» Exercise directions: Could you copy exactly the lines from the one containing "Instruction: Open the" through the last line of the records below, and nothing else?

Saved data entries
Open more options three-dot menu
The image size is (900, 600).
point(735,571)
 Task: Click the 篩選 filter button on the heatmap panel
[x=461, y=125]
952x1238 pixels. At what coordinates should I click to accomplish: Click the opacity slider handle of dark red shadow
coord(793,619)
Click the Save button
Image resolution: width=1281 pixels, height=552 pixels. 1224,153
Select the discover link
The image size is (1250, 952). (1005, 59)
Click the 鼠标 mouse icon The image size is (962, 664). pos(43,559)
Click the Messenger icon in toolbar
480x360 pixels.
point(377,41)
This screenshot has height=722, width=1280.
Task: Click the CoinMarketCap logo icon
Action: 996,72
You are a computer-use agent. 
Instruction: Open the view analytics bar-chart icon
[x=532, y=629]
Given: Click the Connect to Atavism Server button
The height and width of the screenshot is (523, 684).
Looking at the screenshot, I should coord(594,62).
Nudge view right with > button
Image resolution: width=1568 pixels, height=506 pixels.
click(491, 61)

» Result for this task:
Instruction: Open the view analytics bar-chart icon
[x=532, y=629]
Given: Click the Connect to Atavism Server button
The height and width of the screenshot is (523, 684).
Looking at the screenshot, I should coord(594,62).
Nudge view right with > button
Image resolution: width=1568 pixels, height=506 pixels.
click(491, 61)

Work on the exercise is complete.